まるで現在放送中のドラマのようだ。そう感じた視聴者も多かったことだろう。
9月11日に再放送されたNHK連続テレビ小説「あまちゃん」第139回では、東日本大震災で被災した北三陸市観光協会に主要人物が勢ぞろい。震災後で初めての会議が催された。
線路などに大きな被害を受けた北三陸鉄道では、復興に80億円が必要との試算が。袖が浜名物の海女に関しては7月1日に海開きしたものの、ヒロインのアキ(能年玲奈)が見たのは瓦礫に覆われウニがひとつもなくなってしまった海中の様子だった。
「漁協の組合長(でんでん)によると、例年の水揚げの80%にあたるウニが津波で打ち上げられてしまったとのこと。浜に大量のウニが散乱している写真はおそらく、震災後に実際に撮影されたものでしょう。震災では津波に襲われた陸地のみならず、海中すらも大きな被害を受けていたのです」(テレビ誌ライター)
北三陸市が受けた被害は地震や津波によるものだけではなかった。震災後の復興を大きく妨げたのは、誤解や悪意に基づいた「風評被害」だったのである。
会議に参加していた弥生(渡辺えり)は、「やっと獲ってもよお、震災の影響でよお、『東北で獲れる海産物は危ねえんでねえか』って。ふ…ふう」と説明。北三陸駅長の大吉(杉本哲太)が「風評被害か?」とアシストすると、弥生は「ふ、ふざけんな!」と絶叫だ。
続けて弥生は「何度も何度も水質調査して、安全だって証明されたがらオラたちは潜っているっていうのによぉ!」と慟哭。

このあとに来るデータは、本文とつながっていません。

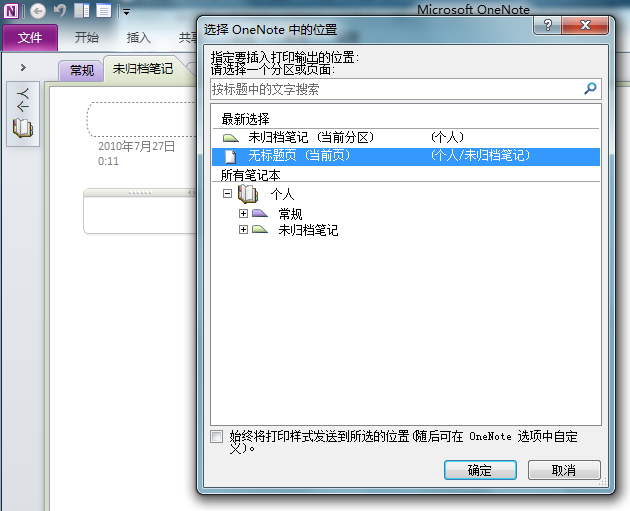This screenshot has height=511, width=630.
Task: Click the Back navigation arrow icon
Action: 38,12
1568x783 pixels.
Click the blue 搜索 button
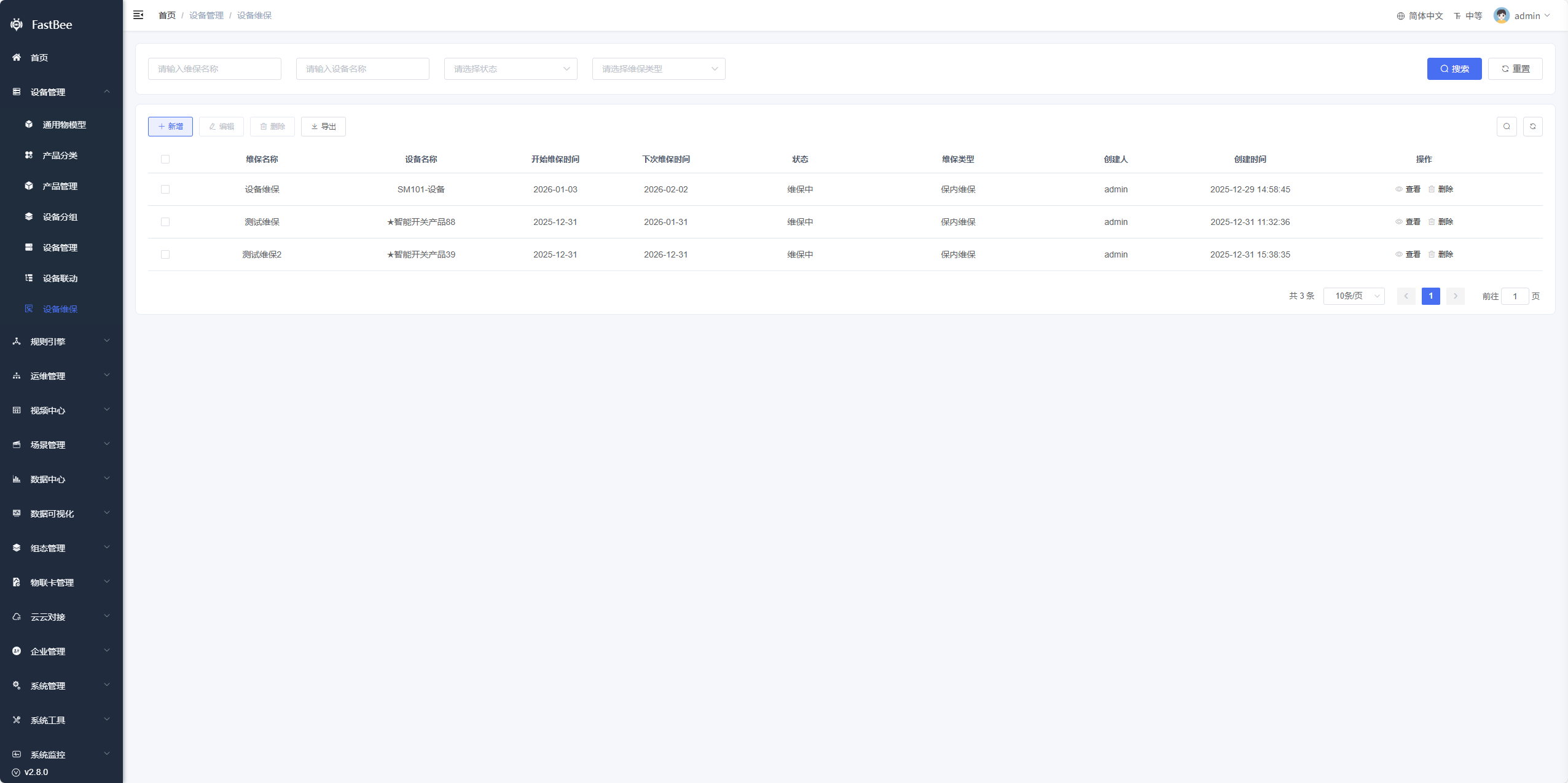pos(1454,69)
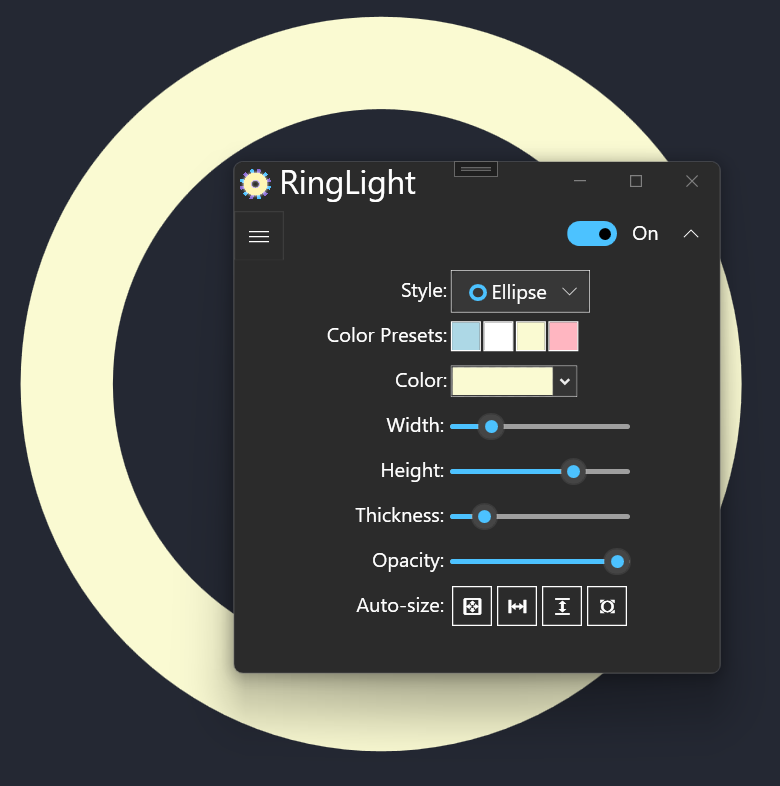Select the light blue color preset
The image size is (780, 786).
click(466, 336)
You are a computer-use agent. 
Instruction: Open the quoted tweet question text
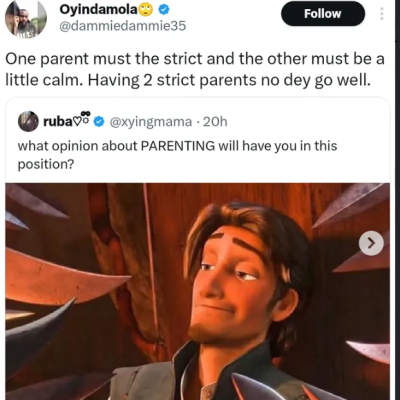(177, 155)
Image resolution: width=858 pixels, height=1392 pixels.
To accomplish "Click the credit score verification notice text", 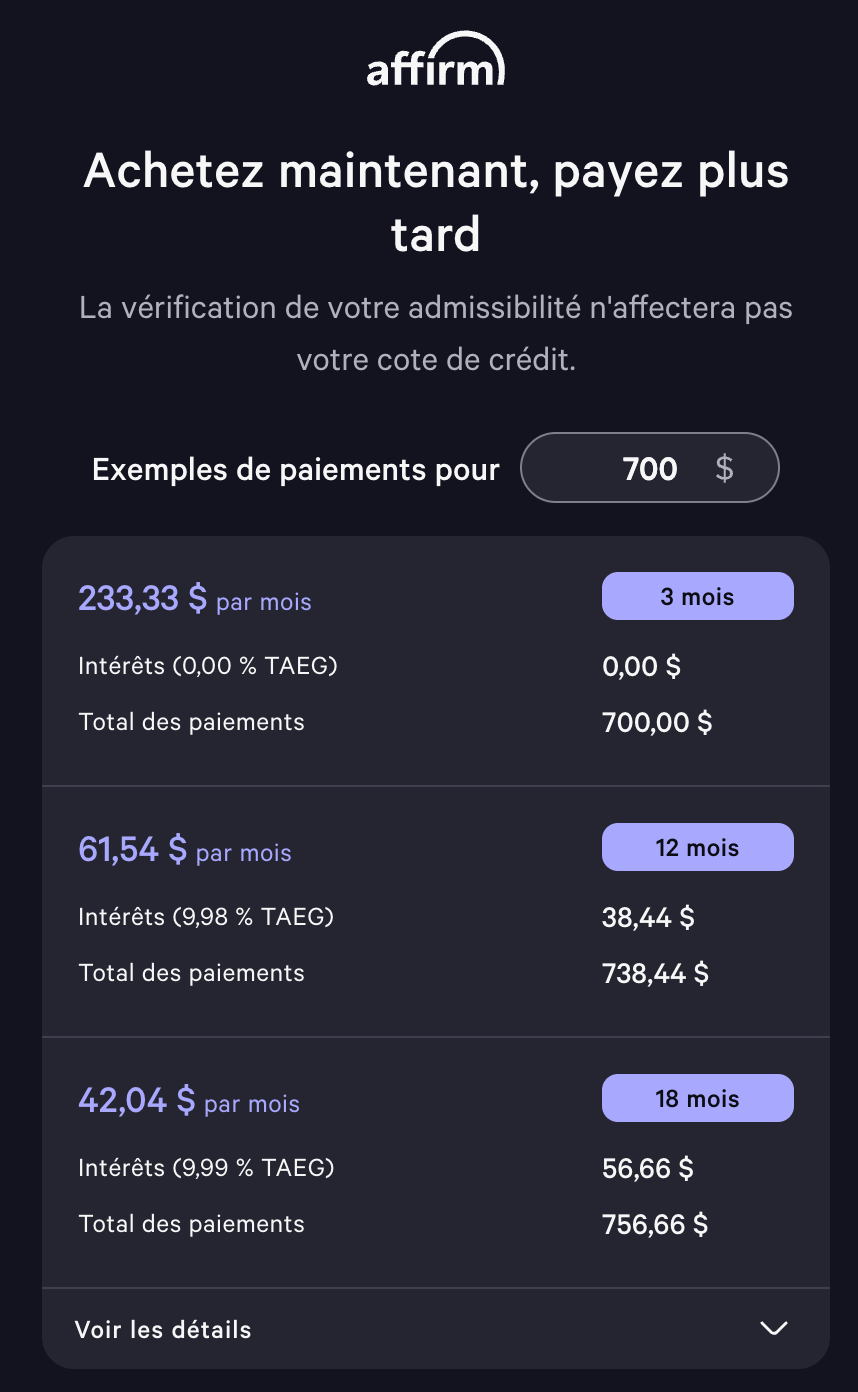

その嘆きは決して、10年前の被災時に留まらないというのである。
「この8月24日には福島第一原発にて処理水の海洋放出を開始。IAEAをはじめ世界中の専門機関から安全性にお墨付きをもらっているにも関わらず、中国は『核汚染水』とのプロバガンダを世界に発信し続けています。それに加えて国内でも科学を無視して『汚染水』呼ばわりする政治家や活動家が続出。地元への風評被害を助長している残念な現実があるのです」(前出・テレビ誌ライター)
朝ドラでは岩手、処理水では福島と場所こそ違えども、いずれも東北地方をターゲットとした風評加害であることに変わりはない。今回の「あまちゃん」を巡っても、SNS上では「汚染水」とのデマを触れ回る姿が散見される有様だ。
「今回の放送に視聴者からは《風評被害は終わっていない》《このタイミングでの再放送には意味がある》といった声が続出。弥生の絶叫に反応して《風評被害、ふざけんな!》との怒りを表明する人も少なくありません。『あまちゃん』の再放送は、風評加害者によるデマがどれほど被災地に迷惑を掛けているのかを可視化している点で、大きな意義があると言えるでしょう」(前出・テレビ誌ライター)
北三陸市のモデルである岩手・久慈市では7月1日、海開きを行い、北限の海女たちがウニ漁を実施。新型コロナ禍明けで戻ってきた観光客が、採れたてのウニに舌鼓を打っていた。
震災から10年が経ち、ウニも観光客も戻ってきた被災地に広がる笑顔。「あまちゃん」の再放送はそんな地元の活況に、さらなる彩りを加えていることだろう。